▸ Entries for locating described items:

────────────────────

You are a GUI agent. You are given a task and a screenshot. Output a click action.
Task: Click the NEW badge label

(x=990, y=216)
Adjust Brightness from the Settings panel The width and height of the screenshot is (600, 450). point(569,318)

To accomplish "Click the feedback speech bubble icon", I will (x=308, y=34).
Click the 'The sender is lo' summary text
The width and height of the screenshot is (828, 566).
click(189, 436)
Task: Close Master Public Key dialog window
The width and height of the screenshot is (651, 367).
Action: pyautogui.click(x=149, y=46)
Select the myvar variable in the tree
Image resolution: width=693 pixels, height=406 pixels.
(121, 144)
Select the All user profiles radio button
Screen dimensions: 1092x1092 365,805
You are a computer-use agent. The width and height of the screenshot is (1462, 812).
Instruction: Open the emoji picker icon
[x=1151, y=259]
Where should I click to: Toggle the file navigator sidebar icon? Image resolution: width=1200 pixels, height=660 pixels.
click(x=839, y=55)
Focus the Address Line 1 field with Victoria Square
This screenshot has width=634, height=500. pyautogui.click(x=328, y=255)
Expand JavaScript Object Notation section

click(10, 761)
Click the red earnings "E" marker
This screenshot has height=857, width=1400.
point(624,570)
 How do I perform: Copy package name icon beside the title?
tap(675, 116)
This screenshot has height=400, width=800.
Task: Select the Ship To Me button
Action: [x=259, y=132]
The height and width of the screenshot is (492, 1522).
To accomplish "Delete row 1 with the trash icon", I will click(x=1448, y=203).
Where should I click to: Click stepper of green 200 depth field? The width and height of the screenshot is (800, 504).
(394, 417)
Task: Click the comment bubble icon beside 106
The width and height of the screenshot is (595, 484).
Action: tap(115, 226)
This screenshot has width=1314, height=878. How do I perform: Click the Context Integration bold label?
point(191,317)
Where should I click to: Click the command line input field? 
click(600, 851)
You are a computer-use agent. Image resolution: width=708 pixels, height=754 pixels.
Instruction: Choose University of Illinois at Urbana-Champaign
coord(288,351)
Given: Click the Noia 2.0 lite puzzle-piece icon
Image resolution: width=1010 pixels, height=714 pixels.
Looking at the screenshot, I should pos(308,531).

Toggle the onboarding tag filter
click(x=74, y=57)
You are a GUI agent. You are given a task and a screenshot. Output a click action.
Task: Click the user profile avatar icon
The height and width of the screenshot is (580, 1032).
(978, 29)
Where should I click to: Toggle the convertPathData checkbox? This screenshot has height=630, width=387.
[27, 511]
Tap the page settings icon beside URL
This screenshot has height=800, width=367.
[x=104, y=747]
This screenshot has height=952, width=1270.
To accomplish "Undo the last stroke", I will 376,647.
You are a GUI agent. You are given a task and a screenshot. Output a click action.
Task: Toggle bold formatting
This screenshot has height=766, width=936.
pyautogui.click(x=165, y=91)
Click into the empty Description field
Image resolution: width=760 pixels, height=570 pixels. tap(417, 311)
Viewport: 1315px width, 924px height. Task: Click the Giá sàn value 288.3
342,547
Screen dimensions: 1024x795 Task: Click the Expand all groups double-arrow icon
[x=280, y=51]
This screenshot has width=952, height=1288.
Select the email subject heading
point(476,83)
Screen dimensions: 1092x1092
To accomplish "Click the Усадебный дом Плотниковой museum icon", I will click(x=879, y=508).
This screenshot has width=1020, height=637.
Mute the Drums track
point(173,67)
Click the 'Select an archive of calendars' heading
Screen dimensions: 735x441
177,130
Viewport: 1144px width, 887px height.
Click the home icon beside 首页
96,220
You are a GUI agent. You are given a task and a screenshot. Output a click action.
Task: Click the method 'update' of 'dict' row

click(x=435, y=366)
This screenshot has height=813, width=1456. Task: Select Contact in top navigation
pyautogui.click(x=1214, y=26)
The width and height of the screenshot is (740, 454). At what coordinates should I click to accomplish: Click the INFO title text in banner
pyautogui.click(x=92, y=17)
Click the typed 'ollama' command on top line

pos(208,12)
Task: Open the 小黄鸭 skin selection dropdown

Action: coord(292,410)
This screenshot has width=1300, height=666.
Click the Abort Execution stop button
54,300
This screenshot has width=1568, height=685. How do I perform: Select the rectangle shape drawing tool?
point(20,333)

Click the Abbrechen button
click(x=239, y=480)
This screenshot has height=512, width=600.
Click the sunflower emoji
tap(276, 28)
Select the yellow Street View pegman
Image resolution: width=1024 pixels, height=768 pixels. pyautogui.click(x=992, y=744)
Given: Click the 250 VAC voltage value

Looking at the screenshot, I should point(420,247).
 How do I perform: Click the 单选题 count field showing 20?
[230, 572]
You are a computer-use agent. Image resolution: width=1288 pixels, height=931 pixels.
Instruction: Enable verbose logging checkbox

────────────────────

▸ SET TASK:
How would you render each line of these entries as a JSON list of strings, one string per line, with blank lines left out?

▸ ANSWER TO THE TASK:
[
  "You are a GUI agent. You are given a task and a screenshot. Output a click action.",
  "Task: Click the NEW badge label",
  "(x=990, y=216)",
  "Adjust Brightness from the Settings panel The width and height of the screenshot is (600, 450). point(569,318)",
  "To accomplish \"Click the feedback speech bubble icon\", I will (x=308, y=34).",
  "Click the 'The sender is lo' summary text",
  "The width and height of the screenshot is (828, 566).",
  "click(189, 436)",
  "Task: Close Master Public Key dialog window",
  "The width and height of the screenshot is (651, 367).",
  "Action: pyautogui.click(x=149, y=46)",
  "Select the myvar variable in the tree",
  "Image resolution: width=693 pixels, height=406 pixels.",
  "(121, 144)",
  "Select the All user profiles radio button",
  "Screen dimensions: 1092x1092 365,805",
  "You are a computer-use agent. The width and height of the screenshot is (1462, 812).",
  "Instruction: Open the emoji picker icon",
  "[x=1151, y=259]",
  "Where should I click to: Toggle the file navigator sidebar icon? Image resolution: width=1200 pixels, height=660 pixels.",
  "click(x=839, y=55)",
  "Focus the Address Line 1 field with Victoria Square",
  "This screenshot has width=634, height=500. pyautogui.click(x=328, y=255)",
  "Expand JavaScript Object Notation section",
  "click(10, 761)",
  "Click the red earnings \"E\" marker",
  "This screenshot has height=857, width=1400.",
  "point(624,570)",
  " How do I perform: Copy package name icon beside the title?",
  "tap(675, 116)",
  "This screenshot has height=400, width=800.",
  "Task: Select the Ship To Me button",
  "Action: [x=259, y=132]",
  "The height and width of the screenshot is (492, 1522).",
  "To accomplish \"Delete row 1 with the trash icon\", I will click(x=1448, y=203).",
  "Where should I click to: Click stepper of green 200 depth field? The width and height of the screenshot is (800, 504).",
  "(394, 417)",
  "Task: Click the comment bubble icon beside 106",
  "The width and height of the screenshot is (595, 484).",
  "Action: tap(115, 226)",
  "This screenshot has width=1314, height=878. How do I perform: Click the Context Integration bold label?",
  "point(191,317)",
  "Where should I click to: Click the command line input field? ",
  "click(600, 851)",
  "You are a computer-use agent. Image resolution: width=708 pixels, height=754 pixels.",
  "Instruction: Choose University of Illinois at Urbana-Champaign",
  "coord(288,351)",
  "Given: Click the Noia 2.0 lite puzzle-piece icon",
  "Image resolution: width=1010 pixels, height=714 pixels.",
  "Looking at the screenshot, I should pos(308,531).",
  "Toggle the onboarding tag filter",
  "click(x=74, y=57)",
  "You are a GUI agent. You are given a task and a screenshot. Output a click action.",
  "Task: Click the user profile avatar icon",
  "The height and width of the screenshot is (580, 1032).",
  "(978, 29)",
  "Where should I click to: Toggle the convertPathData checkbox? This screenshot has height=630, width=387.",
  "[27, 511]",
  "Tap the page settings icon beside URL",
  "This screenshot has height=800, width=367.",
  "[x=104, y=747]",
  "This screenshot has height=952, width=1270.",
  "To accomplish \"Undo the last stroke\", I will 376,647.",
  "You are a GUI agent. You are given a task and a screenshot. Output a click action.",
  "Task: Toggle bold formatting",
  "This screenshot has height=766, width=936.",
  "pyautogui.click(x=165, y=91)",
  "Click into the empty Description field",
  "Image resolution: width=760 pixels, height=570 pixels. tap(417, 311)",
  "Viewport: 1315px width, 924px height. Task: Click the Giá sàn value 288.3",
  "342,547",
  "Screen dimensions: 1024x795 Task: Click the Expand all groups double-arrow icon",
  "[x=280, y=51]",
  "This screenshot has width=952, height=1288.",
  "Select the email subject heading",
  "point(476,83)",
  "Screen dimensions: 1092x1092",
  "To accomplish \"Click the Усадебный дом Плотниковой museum icon\", I will click(x=879, y=508).",
  "This screenshot has width=1020, height=637.",
  "Mute the Drums track",
  "point(173,67)",
  "Click the 'Select an archive of calendars' heading",
  "Screen dimensions: 735x441",
  "177,130",
  "Viewport: 1144px width, 887px height.",
  "Click the home icon beside 首页",
  "96,220",
  "You are a GUI agent. You are given a task and a screenshot. Output a click action.",
  "Task: Click the method 'update' of 'dict' row",
  "click(x=435, y=366)",
  "This screenshot has height=813, width=1456. Task: Select Contact in top navigation",
  "pyautogui.click(x=1214, y=26)",
  "The width and height of the screenshot is (740, 454). At what coordinates should I click to accomplish: Click the INFO title text in banner",
  "pyautogui.click(x=92, y=17)",
  "Click the typed 'ollama' command on top line",
  "pos(208,12)",
  "Task: Open the 小黄鸭 skin selection dropdown",
  "Action: coord(292,410)",
  "This screenshot has width=1300, height=666.",
  "Click the Abort Execution stop button",
  "54,300",
  "This screenshot has width=1568, height=685. How do I perform: Select the rectangle shape drawing tool?",
  "point(20,333)",
  "Click the Abbrechen button",
  "click(x=239, y=480)",
  "This screenshot has height=512, width=600.",
  "Click the sunflower emoji",
  "tap(276, 28)",
  "Select the yellow Street View pegman",
  "Image resolution: width=1024 pixels, height=768 pixels. pyautogui.click(x=992, y=744)",
  "Given: Click the 250 VAC voltage value",
  "Looking at the screenshot, I should point(420,247).",
  " How do I perform: Click the 单选题 count field showing 20?",
  "[230, 572]",
  "You are a computer-use agent. Image resolution: width=1288 pixels, height=931 pixels.",
  "Instruction: Enable verbose logging checkbox"
]